On March 17, money managers had 90 separately identified short positions in WTI-related futures and options contracts, compared with 75 long positions, according to an analysis of CFTC data. It has been rare for short positions to outnumber long ones since oil prices crashed in 2008.
The build up of short positions comes as no surprise, though the speed at which funds have turned bearish was unexpected. Total short positions rose by 36.5 million barrels over the seven days to March 17 and have risen by 75 percent over the last four weeks.
Fund managers have focused on the immediate risk of storage space running out in the next few weeks rather than the drop in drilling activity and the implied downturn in oil production later in the year.

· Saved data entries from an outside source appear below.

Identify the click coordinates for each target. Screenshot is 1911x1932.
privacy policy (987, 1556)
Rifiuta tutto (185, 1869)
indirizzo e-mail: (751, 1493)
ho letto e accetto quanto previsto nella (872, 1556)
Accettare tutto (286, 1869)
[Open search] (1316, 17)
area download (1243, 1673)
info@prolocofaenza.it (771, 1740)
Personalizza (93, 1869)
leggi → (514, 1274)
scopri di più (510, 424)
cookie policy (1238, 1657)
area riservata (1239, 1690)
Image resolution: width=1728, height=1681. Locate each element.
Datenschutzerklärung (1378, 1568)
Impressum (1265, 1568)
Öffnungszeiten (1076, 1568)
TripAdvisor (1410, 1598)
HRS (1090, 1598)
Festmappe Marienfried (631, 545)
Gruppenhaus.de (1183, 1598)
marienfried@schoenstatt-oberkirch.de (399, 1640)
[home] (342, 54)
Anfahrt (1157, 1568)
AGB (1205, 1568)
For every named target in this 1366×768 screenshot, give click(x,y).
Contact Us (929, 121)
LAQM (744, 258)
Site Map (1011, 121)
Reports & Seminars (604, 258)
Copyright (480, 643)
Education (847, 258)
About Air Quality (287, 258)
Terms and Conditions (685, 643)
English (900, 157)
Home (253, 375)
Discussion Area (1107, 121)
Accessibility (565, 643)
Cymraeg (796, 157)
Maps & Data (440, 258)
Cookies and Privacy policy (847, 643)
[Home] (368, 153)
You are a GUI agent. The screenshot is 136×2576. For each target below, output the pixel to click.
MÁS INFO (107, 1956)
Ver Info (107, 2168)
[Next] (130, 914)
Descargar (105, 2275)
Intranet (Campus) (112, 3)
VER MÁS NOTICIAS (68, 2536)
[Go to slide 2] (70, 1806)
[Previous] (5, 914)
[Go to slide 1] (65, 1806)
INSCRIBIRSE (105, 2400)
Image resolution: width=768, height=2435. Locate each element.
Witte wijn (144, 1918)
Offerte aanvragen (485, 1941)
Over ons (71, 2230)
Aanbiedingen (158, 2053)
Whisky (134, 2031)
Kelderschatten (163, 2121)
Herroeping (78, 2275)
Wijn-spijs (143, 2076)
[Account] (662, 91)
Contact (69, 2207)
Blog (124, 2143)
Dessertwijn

Stocks of crude in commercial storage at tank farms, refineries and in pipelines across the United States have risen by 73 million barrels, 19 percent, since the end of last year, and stand at the highest level since the 1930s (link.reuters.com/jaf44w).
At the same time, the number of rigs drilling for fresh oil has halved since early October 2014, to the lowest level in four years, according to Baker Hughes, the oilfield services company (link.reuters.com/maf44w).
The number of rigs drilling in North Dakota's Bakken has dropped from 190 in October to 107 by the end of last week, according to the state Department of Mineral Resources.
Bearish hedge fund managers are betting the United States will run out of storage space before lower drilling rates start to cut production and rebalance supply and demand.
But with so many hot-money shorts in WTI-related futures and options, the uptick in futures prices between March 18 and March 20 should not surprise anyone. The market had got itself very short and was ripe for a near-term reversal.